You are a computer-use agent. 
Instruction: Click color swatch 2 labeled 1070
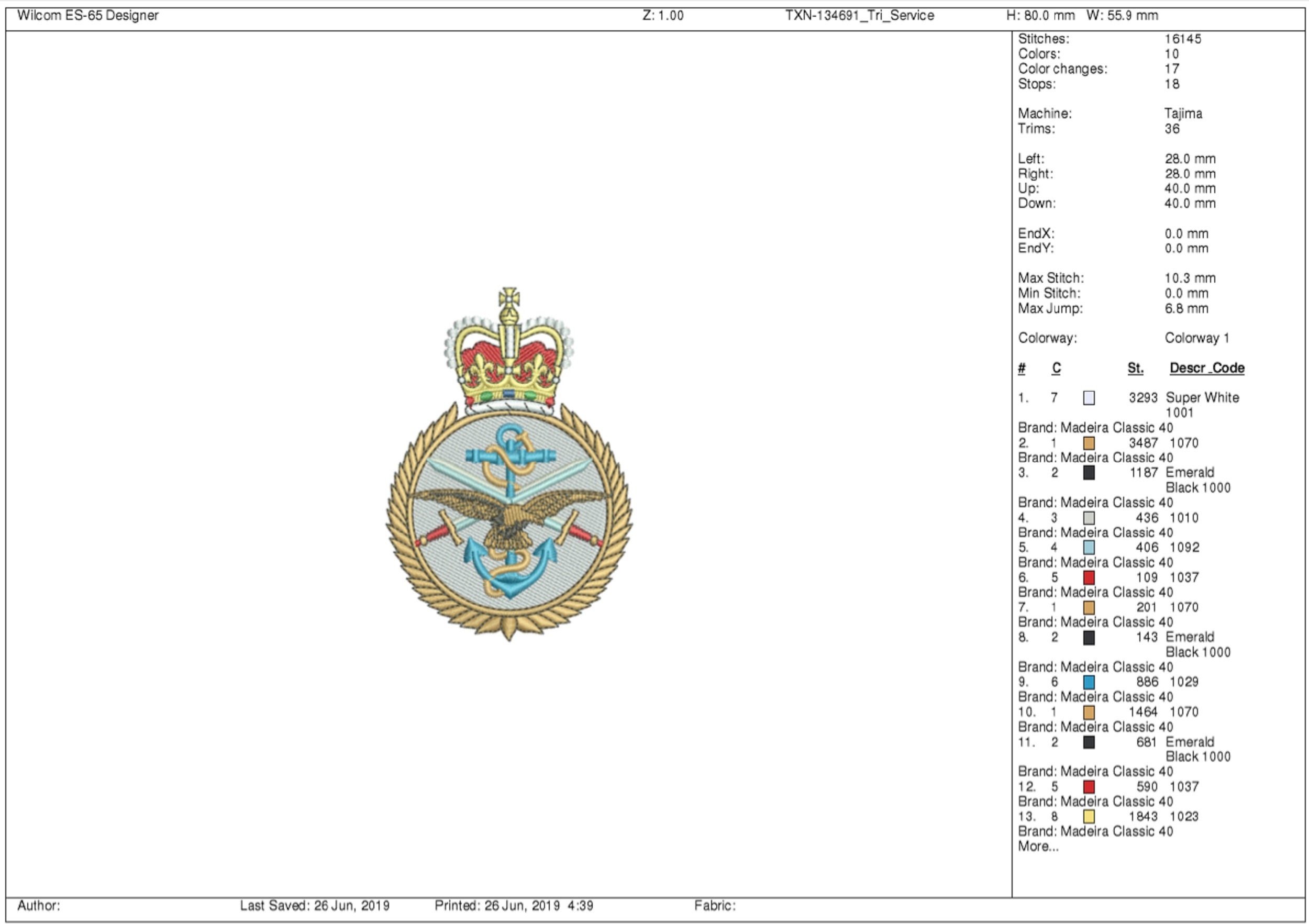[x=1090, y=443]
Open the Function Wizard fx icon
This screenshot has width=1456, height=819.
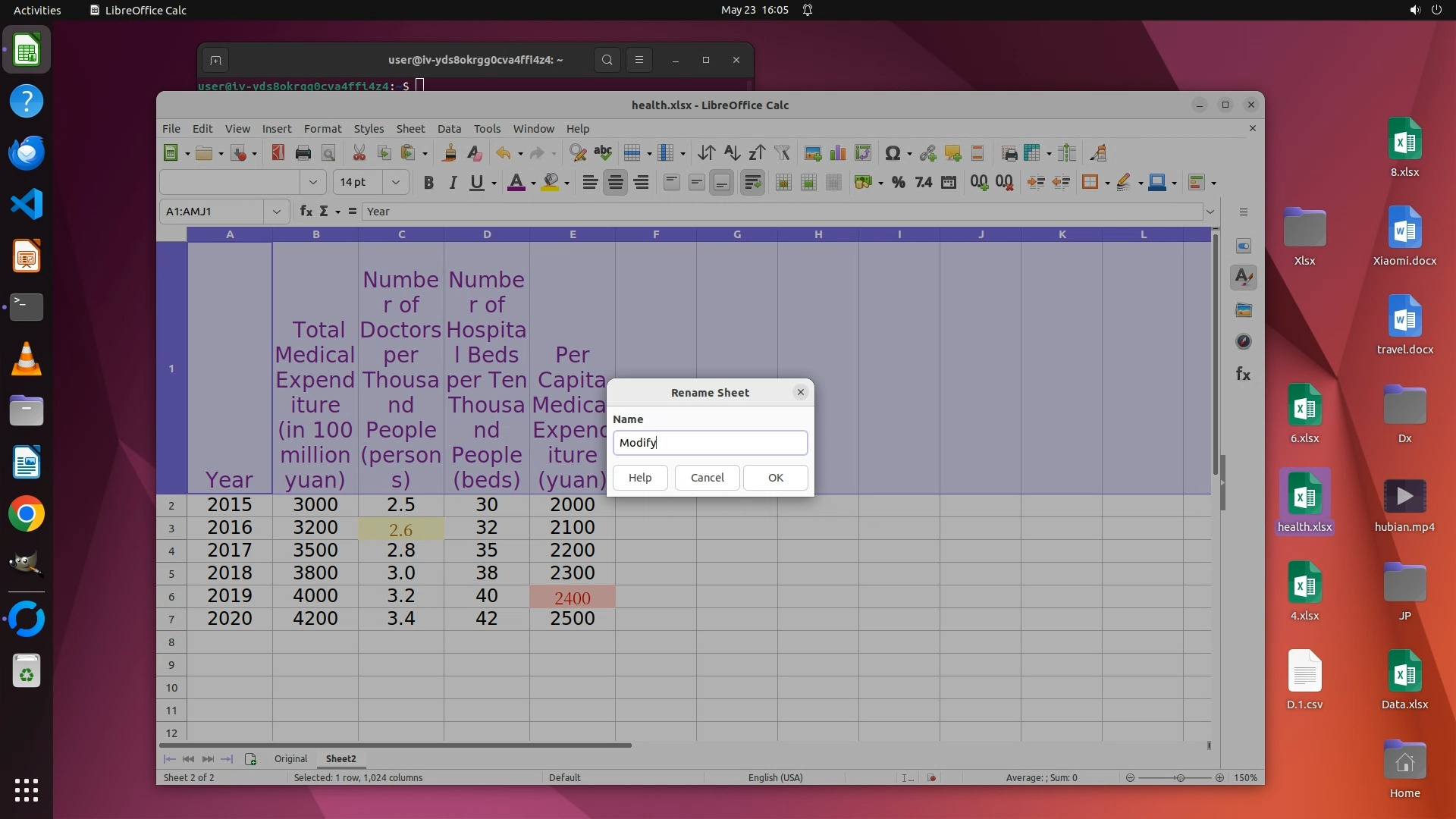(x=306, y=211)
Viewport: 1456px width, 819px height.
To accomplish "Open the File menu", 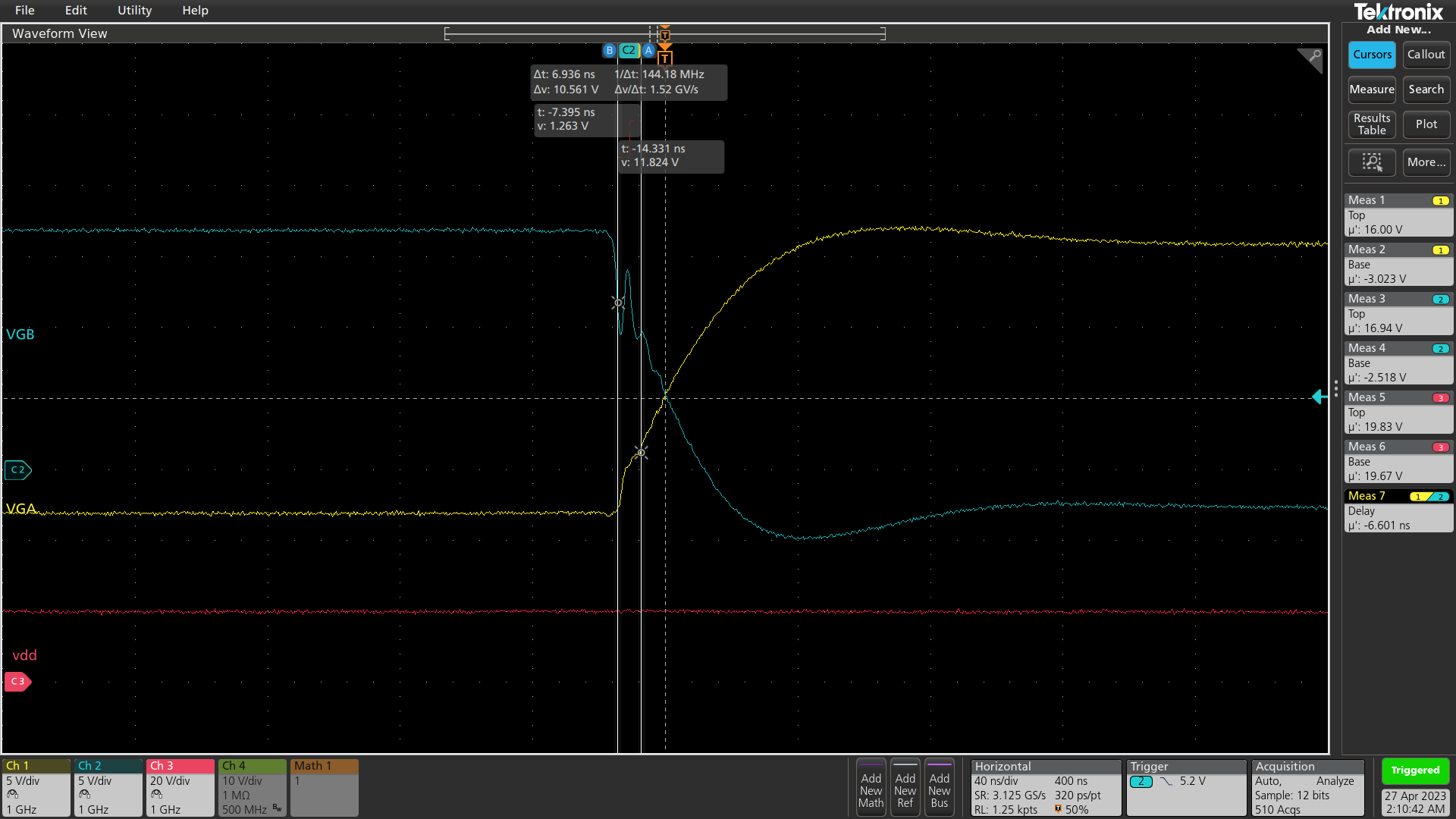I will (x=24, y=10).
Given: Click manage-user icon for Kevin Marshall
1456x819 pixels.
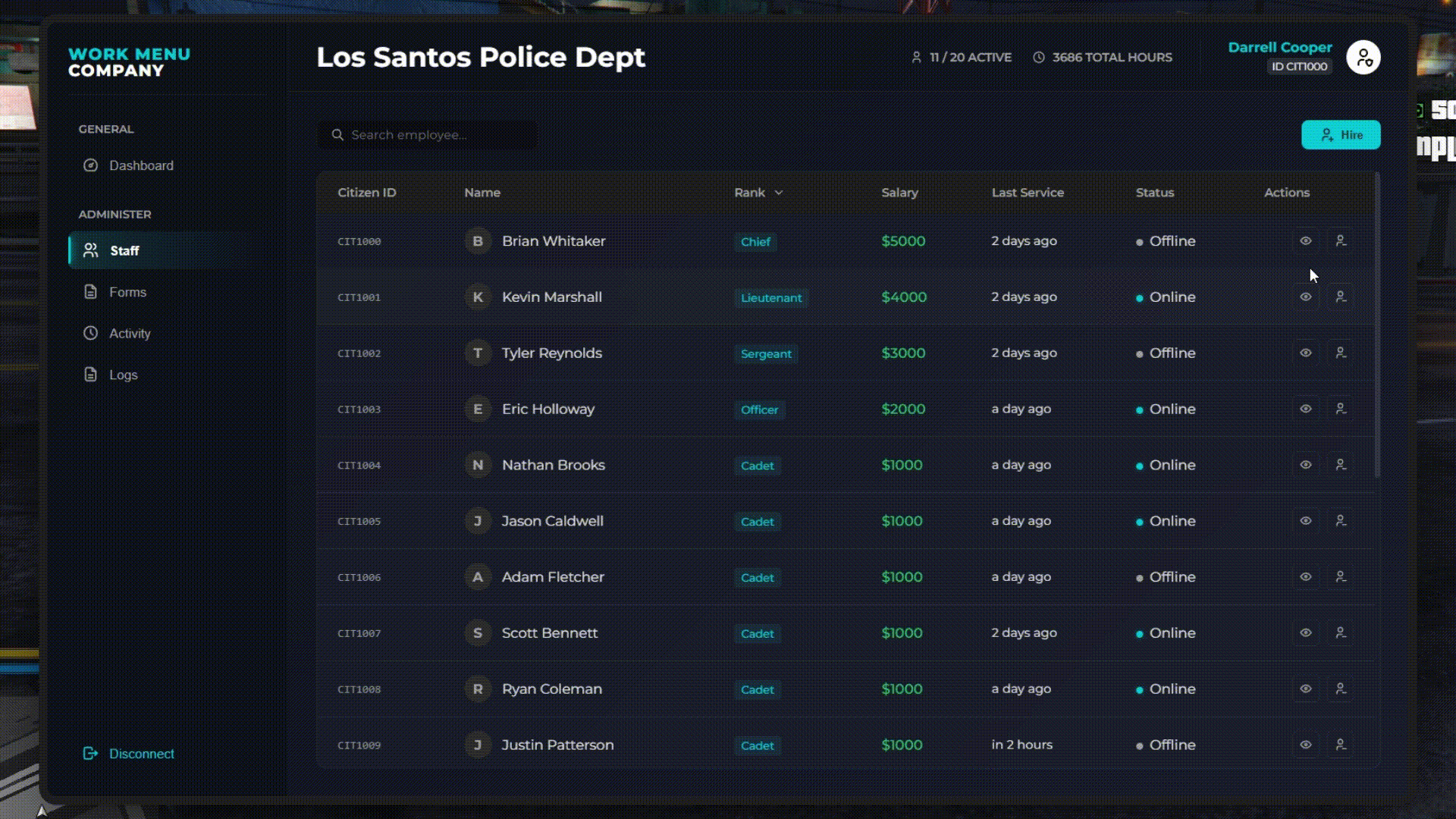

__________________________________________________

(WHAT TO DO)
Out of the data above, return each line where the word "icon" can be found.

(ANSWER TO THIS TASK)
Open the Function Wizard fx icon
Given: Click manage-user icon for Kevin Marshall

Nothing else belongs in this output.